Dall’Inghilterra alla Francia, dagli Stati Uniti all’Ungheria, passando per l’Italia e i Paesi Nordici c’è uno slogan che ricorre frequentemente, anche se in contesti molto diversi, nella narrazione politica di questi anni: “Padroni a casa nostra”. Uno slogan diretto, immediato, costruito per essere compreso senza mediazioni. E tuttavia, proprio nella sua apparente semplicità, rivela una complessità che merita di essere interrogata.
Non è uno slogan nuovo. È stato già utilizzato in passato, in contesti diversi, sempre con l’obiettivo di evocare un’idea precisa: quella del controllo, della sovranità piena, della possibilità di decidere senza interferenze. “Padroni”, in questo senso, sembra significare libertà assoluta: la facoltà di stabilire cosa fare e cosa non fare secondo il proprio bisogno o, più ancora, secondo il proprio istinto. Una libertà concepita come assenza di vincoli, come autodeterminazione totale, sciolta da ogni legame interno o esterno.
Eppure, è proprio la scelta dell’immagine – la “casa” – a rendere questa affermazione problematica, quasi paradossale.
La casa, infatti, non è mai il luogo dell’assoluta indipendenza. È, per sua natura, uno spazio condiviso, attraversato da relazioni. In casa si vive con qualcuno: un compagno o una compagna, un coniuge, dei figli, talvolta anche un animale domestico. E basta soffermarsi un momento sulla quotidianità per comprendere quanto sia lontana, da questa realtà, l’idea di una libertà senza limiti.
In casa non si è mai davvero padroni in senso assoluto. Si è piuttosto partecipi di un equilibrio. Si mangia non soltanto quando si ha fame, ma quando gli altri sono presenti. Ci si alza al mattino con attenzione, per non disturbare chi ancora dorme. Si modulano i propri comportamenti in funzione degli altri, si negoziano tempi e spazi. Si decide insieme quando uscire e quando rientrare, quando partire per le vacanze, come organizzare la vita quotidiana.
Anche le scelte economiche, apparentemente individuali, diventano inevitabilmente condivise: quanto spendere, cosa acquistare, come ristrutturare la casa, come gestire il denaro. Nulla, o quasi nulla, resta completamente svincolato dalla relazione. La casa è il luogo in cui la libertà incontra il limite, e in cui il limite non è necessariamente una negazione, ma una condizione di possibilità.
È proprio questa trama di legami a definire la natura della casa. Un luogo intriso di responsabilità reciproche, di attenzioni, di compromessi. Un luogo in cui la libertà non si esercita contro gli altri, ma insieme agli altri. In questo senso, parlare di “padroni” appare quanto meno improprio. Non perché manchi la libertà, ma perché quella libertà è sempre situata, sempre relazionale, sempre intrecciata alla presenza altrui.

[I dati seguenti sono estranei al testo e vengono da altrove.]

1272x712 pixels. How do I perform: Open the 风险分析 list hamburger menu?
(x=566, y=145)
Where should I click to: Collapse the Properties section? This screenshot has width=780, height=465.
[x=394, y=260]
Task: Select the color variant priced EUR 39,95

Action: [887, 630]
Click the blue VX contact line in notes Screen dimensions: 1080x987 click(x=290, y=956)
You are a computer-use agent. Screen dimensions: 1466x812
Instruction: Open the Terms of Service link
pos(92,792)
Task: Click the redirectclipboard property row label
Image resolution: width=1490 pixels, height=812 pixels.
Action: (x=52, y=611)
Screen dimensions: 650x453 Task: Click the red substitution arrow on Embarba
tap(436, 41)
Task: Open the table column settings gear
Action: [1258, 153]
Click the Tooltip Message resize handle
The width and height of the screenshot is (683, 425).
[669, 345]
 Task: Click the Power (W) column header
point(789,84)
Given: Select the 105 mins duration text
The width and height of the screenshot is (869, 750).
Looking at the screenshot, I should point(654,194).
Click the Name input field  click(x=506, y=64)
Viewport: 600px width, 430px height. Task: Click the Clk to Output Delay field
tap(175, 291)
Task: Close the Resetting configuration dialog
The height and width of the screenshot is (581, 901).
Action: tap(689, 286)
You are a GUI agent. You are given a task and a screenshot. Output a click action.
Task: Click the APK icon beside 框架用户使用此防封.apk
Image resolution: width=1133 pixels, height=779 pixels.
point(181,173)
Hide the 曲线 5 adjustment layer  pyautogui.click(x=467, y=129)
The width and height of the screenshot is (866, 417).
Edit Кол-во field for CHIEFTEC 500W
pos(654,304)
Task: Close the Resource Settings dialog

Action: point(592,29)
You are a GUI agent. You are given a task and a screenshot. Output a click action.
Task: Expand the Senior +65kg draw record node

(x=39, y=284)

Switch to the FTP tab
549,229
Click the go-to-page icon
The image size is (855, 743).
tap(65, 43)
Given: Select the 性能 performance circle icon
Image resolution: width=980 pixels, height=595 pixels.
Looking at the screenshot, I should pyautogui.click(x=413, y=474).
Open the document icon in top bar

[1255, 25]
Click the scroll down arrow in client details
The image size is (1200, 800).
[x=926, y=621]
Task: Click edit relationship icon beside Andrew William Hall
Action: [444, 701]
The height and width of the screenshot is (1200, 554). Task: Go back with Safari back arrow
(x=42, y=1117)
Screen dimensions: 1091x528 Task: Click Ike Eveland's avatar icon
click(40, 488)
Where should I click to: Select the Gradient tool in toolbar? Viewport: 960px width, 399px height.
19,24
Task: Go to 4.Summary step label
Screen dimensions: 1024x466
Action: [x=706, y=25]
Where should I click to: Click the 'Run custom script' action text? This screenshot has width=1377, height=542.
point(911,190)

Lo slogan, allora, sembra tradire una semplificazione. Utilizza come simbolo un ambiente che, per sua essenza, smentisce l’idea che vorrebbe sostenere. La casa non è il regno dell’individualismo senza limiti, ma il luogo in cui ogni scelta è, in qualche misura, una scelta condivisa.
Forse, proprio a partire da questa contraddizione, si può provare a riformulare il significato di quell’espressione. Essere “padroni a casa propria” non dovrebbe voler dire essere liberi da ogni vincolo, ma essere capaci di abitare i propri legami in modo consapevole. Non significa escludere l’altro, ma riconoscerlo come parte integrante della propria esistenza.
La vera libertà, allora, non è quella che elimina i limiti, ma quella che li comprende e li integra. Non è una libertà solitaria, chiusa, difensiva, ma una libertà che si costruisce dentro le relazioni. Una libertà che accetta la complessità, che rinuncia alla semplificazione degli slogan e si misura con la realtà concreta della convivenza.
In questo senso, la casa smette di essere una metafora dell’esclusione e diventa, al contrario, il luogo in cui si impara che nessuno è davvero libero da solo. E che ogni forma di libertà autentica passa inevitabilmente attraverso il riconoscimento dell’altro.